**The data:**
+--

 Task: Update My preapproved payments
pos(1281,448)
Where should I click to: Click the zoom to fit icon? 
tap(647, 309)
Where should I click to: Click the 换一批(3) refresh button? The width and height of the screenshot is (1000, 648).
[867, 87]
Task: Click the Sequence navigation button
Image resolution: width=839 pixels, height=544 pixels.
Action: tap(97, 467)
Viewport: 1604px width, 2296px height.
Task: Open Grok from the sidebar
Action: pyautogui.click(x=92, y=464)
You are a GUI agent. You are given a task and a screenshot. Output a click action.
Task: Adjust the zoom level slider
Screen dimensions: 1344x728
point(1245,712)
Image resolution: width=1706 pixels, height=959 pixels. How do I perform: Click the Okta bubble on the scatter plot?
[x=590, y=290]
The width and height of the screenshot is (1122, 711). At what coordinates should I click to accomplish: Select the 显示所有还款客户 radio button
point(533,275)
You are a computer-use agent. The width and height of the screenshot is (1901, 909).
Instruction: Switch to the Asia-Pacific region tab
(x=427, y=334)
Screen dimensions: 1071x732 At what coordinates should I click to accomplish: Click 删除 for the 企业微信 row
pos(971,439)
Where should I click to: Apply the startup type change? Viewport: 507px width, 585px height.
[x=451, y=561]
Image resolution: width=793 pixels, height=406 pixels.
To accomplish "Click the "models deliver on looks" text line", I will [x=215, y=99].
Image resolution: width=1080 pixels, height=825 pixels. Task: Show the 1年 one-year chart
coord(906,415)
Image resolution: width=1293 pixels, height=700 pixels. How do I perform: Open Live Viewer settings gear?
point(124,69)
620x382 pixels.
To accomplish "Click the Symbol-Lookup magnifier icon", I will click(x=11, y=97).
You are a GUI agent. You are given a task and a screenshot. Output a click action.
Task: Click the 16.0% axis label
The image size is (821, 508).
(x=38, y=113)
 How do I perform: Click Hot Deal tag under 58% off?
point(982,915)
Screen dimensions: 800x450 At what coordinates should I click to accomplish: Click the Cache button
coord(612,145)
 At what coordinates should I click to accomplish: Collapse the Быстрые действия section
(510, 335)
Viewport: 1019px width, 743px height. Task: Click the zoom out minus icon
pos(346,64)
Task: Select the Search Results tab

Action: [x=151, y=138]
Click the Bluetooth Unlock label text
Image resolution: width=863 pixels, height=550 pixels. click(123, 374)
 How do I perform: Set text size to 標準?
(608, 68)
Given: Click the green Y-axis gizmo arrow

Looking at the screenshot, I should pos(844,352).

+--

**Exercise requirements:** Write the material out once more, exactly as it reads.

**Expected output:**
 Task: Update My preapproved payments
pos(1281,448)
Where should I click to: Click the zoom to fit icon? 
tap(647, 309)
Where should I click to: Click the 换一批(3) refresh button? The width and height of the screenshot is (1000, 648).
[867, 87]
Task: Click the Sequence navigation button
Image resolution: width=839 pixels, height=544 pixels.
Action: tap(97, 467)
Viewport: 1604px width, 2296px height.
Task: Open Grok from the sidebar
Action: pyautogui.click(x=92, y=464)
You are a GUI agent. You are given a task and a screenshot. Output a click action.
Task: Adjust the zoom level slider
Screen dimensions: 1344x728
point(1245,712)
Image resolution: width=1706 pixels, height=959 pixels. How do I perform: Click the Okta bubble on the scatter plot?
[x=590, y=290]
The width and height of the screenshot is (1122, 711). At what coordinates should I click to accomplish: Select the 显示所有还款客户 radio button
point(533,275)
You are a computer-use agent. The width and height of the screenshot is (1901, 909).
Instruction: Switch to the Asia-Pacific region tab
(x=427, y=334)
Screen dimensions: 1071x732 At what coordinates should I click to accomplish: Click 删除 for the 企业微信 row
pos(971,439)
Where should I click to: Apply the startup type change? Viewport: 507px width, 585px height.
[x=451, y=561]
Image resolution: width=793 pixels, height=406 pixels.
To accomplish "Click the "models deliver on looks" text line", I will [x=215, y=99].
Image resolution: width=1080 pixels, height=825 pixels. Task: Show the 1年 one-year chart
coord(906,415)
Image resolution: width=1293 pixels, height=700 pixels. How do I perform: Open Live Viewer settings gear?
point(124,69)
620x382 pixels.
To accomplish "Click the Symbol-Lookup magnifier icon", I will click(x=11, y=97).
You are a GUI agent. You are given a task and a screenshot. Output a click action.
Task: Click the 16.0% axis label
The image size is (821, 508).
(x=38, y=113)
 How do I perform: Click Hot Deal tag under 58% off?
point(982,915)
Screen dimensions: 800x450 At what coordinates should I click to accomplish: Click the Cache button
coord(612,145)
 At what coordinates should I click to accomplish: Collapse the Быстрые действия section
(510, 335)
Viewport: 1019px width, 743px height. Task: Click the zoom out minus icon
pos(346,64)
Task: Select the Search Results tab

Action: [x=151, y=138]
Click the Bluetooth Unlock label text
Image resolution: width=863 pixels, height=550 pixels. click(123, 374)
 How do I perform: Set text size to 標準?
(608, 68)
Given: Click the green Y-axis gizmo arrow

Looking at the screenshot, I should pos(844,352).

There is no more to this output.